The child tax credit, or CTC, was worth up to $1,000 per qualifying child, refundable for taxpayers with earned income of at least $3,000, and phased out (decreased) for taxpayers with AGI above $75,000 ($110,000 for joint filers). These rules remain in effect for 2017 tax returns (filed in 2018).
Under the new Tax Cuts and Jobs Act (TCJA) the following child tax credit changes will take place in 2018:
The Child Tax Credit under 2018 tax reform is worth up to $2,000 per qualifying child. The age cut-off remains at 17 (the child must be under 17 at the end of the year for taxpayers to claim the credit).
The refundable portion of the credit is limited to $1,400. This amount will be adjusted for inflation after 2018.

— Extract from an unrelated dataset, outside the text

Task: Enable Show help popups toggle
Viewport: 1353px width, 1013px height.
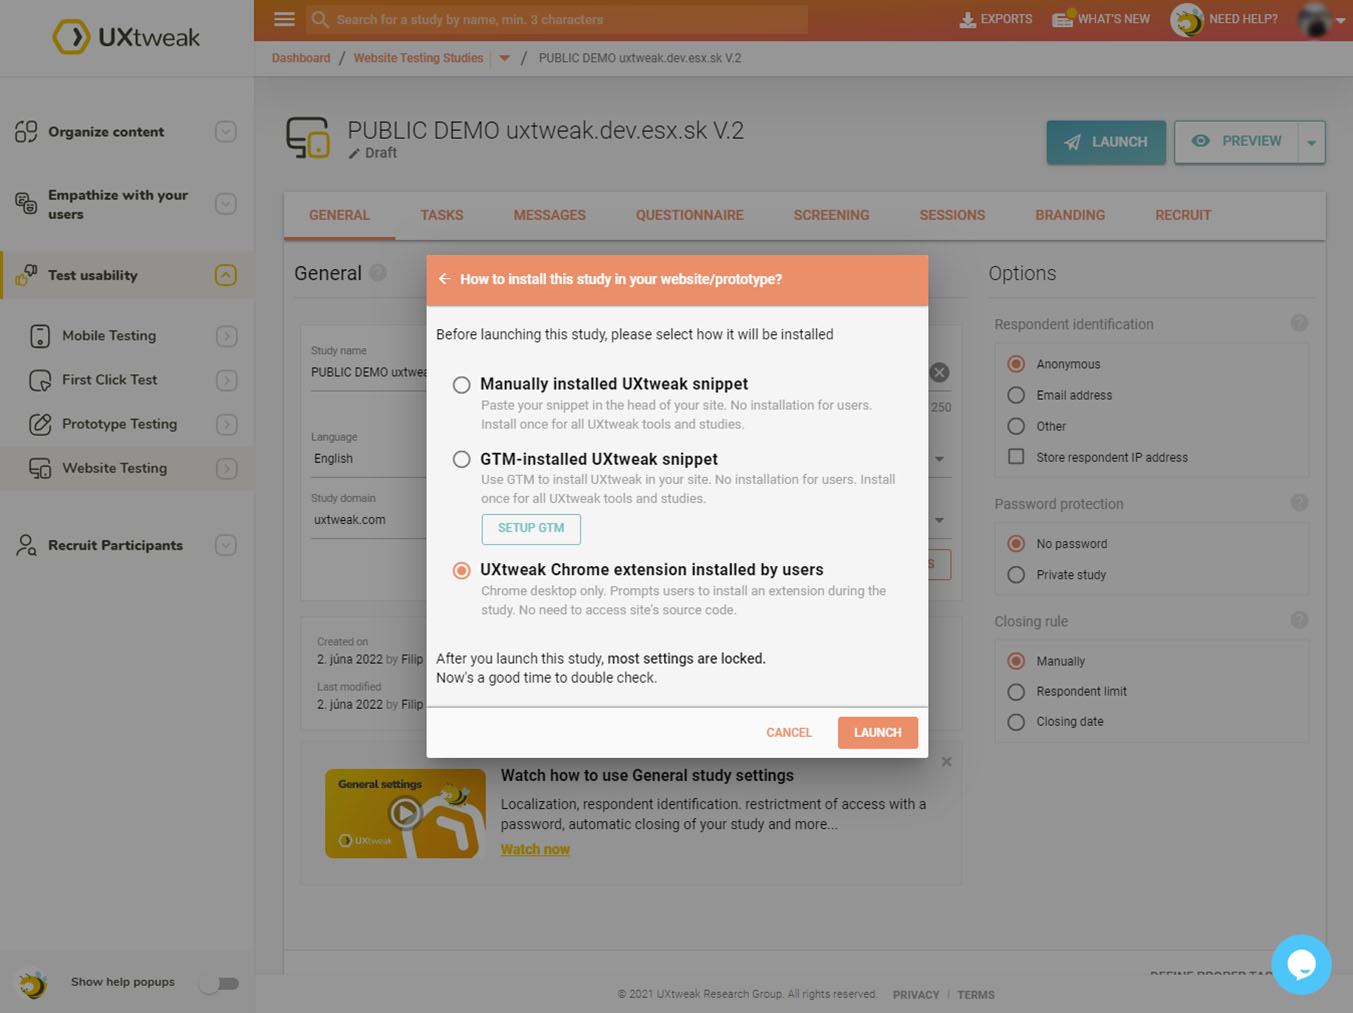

The earned income threshold for the refundable credit is lowered to $2,500.
The beginning credit phaseout for the CTC increases to $200,000 ($400,000 for joint filers). This will allow most families with children, whether married or single, to claim the credit, as the phaseout was significantly enlarged.

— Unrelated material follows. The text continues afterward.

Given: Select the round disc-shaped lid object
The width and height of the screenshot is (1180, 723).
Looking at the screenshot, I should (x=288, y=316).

The child must have a valid SSN to claim the nonrefundable and refundable credit.
Prior to the TCJA, the taxpayer who was eligible to claim the child’s dependent exemption was also the one eligible to claim the CTC. In turn, the taxpayer and child had to meet several “tests” for the one to be considered the dependent of the other.

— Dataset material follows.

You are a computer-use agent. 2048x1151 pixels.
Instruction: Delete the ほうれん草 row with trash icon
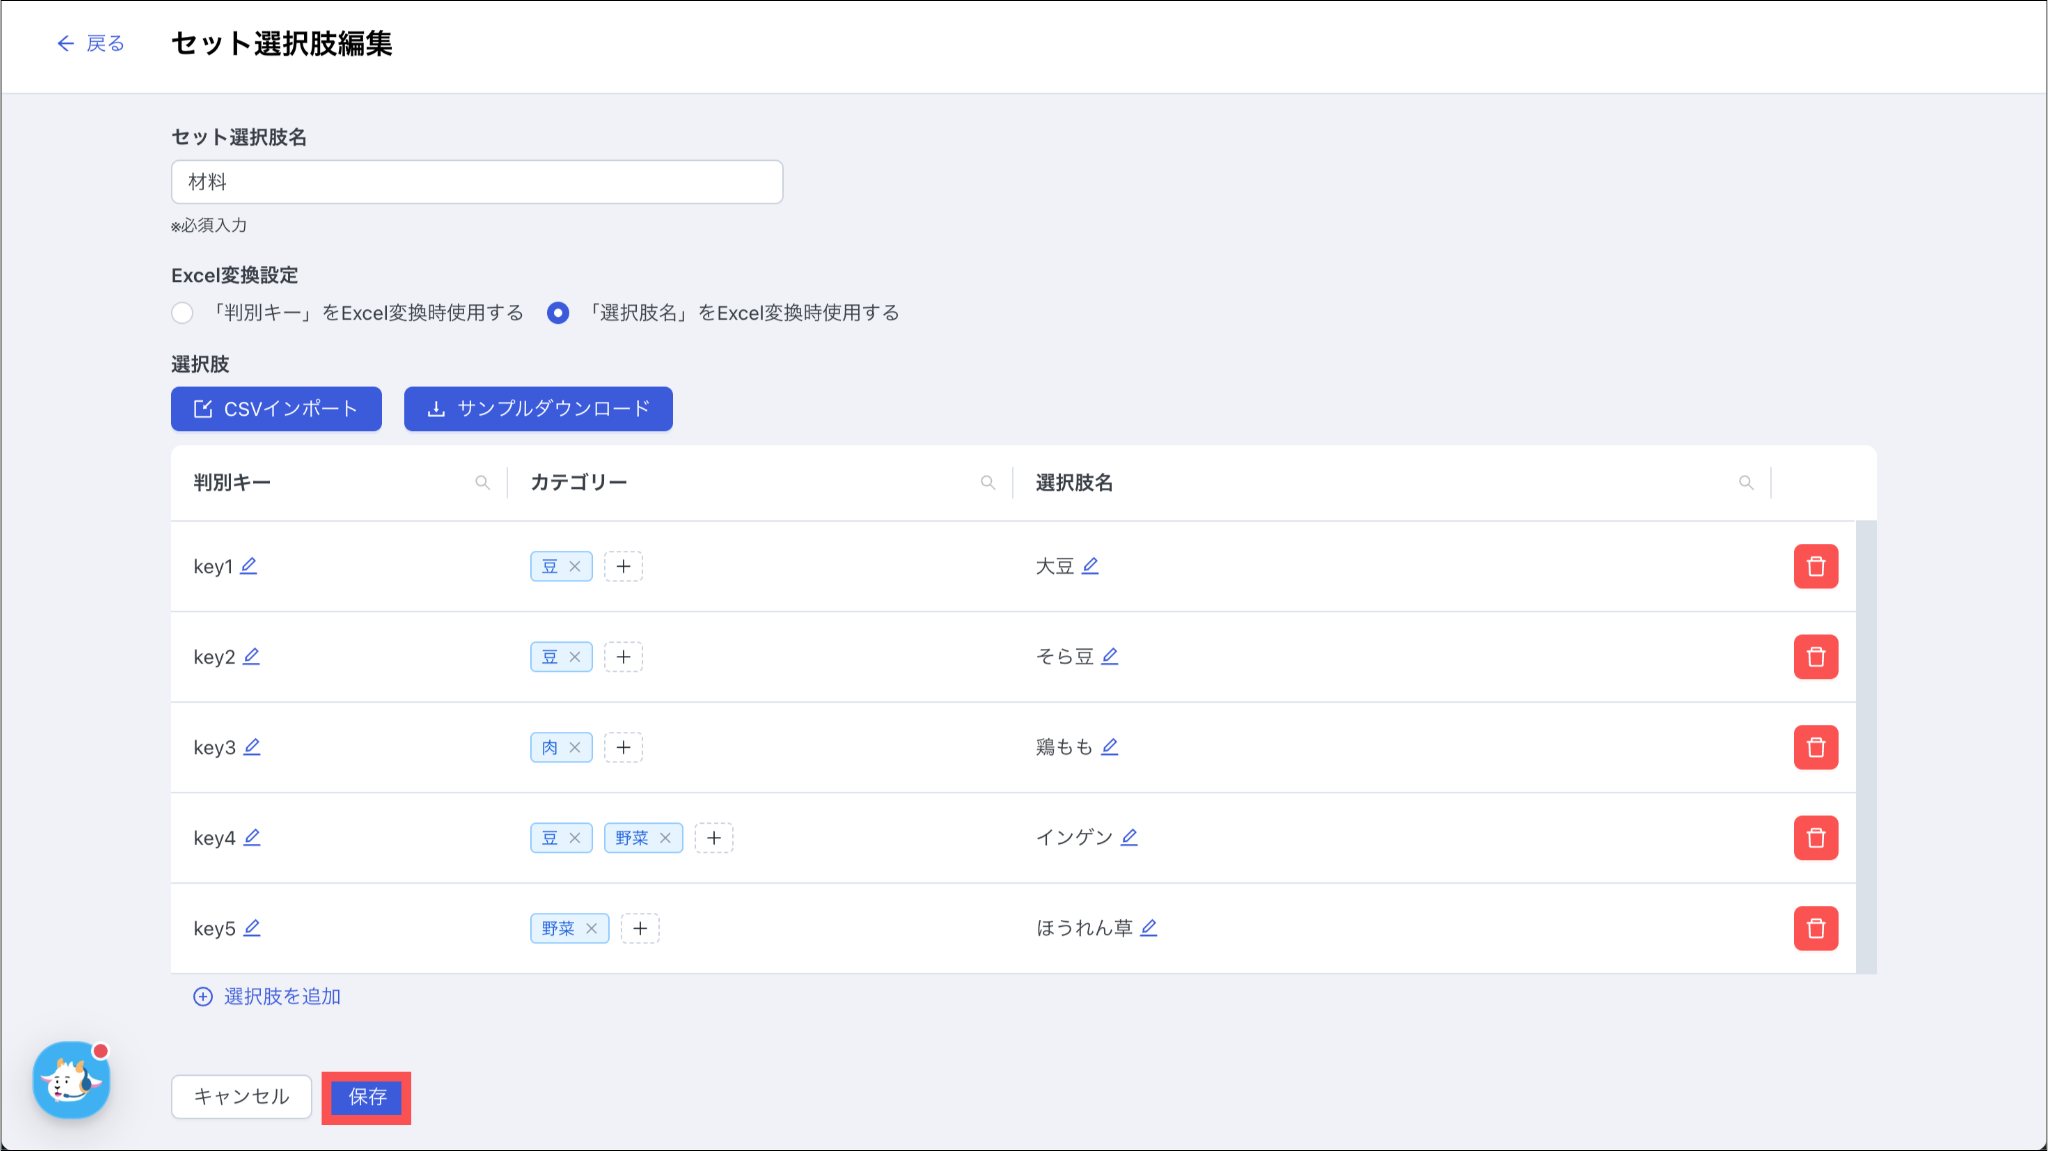[x=1815, y=929]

The TCJA eliminates the dependent exemption itself, but retains the definition of dependent to claim the CTC and other child- or dependent-related tax benefits. For Child Tax Credit reform purposes, this will usually mean that the child must be related to the taxpayer in one of several ways (son, daughter, grandchild, etc.), must live in the taxpayer’s home more than half the year, and must not provide more than half of his or her own support. Special rules apply if the parents are divorced or legally separated.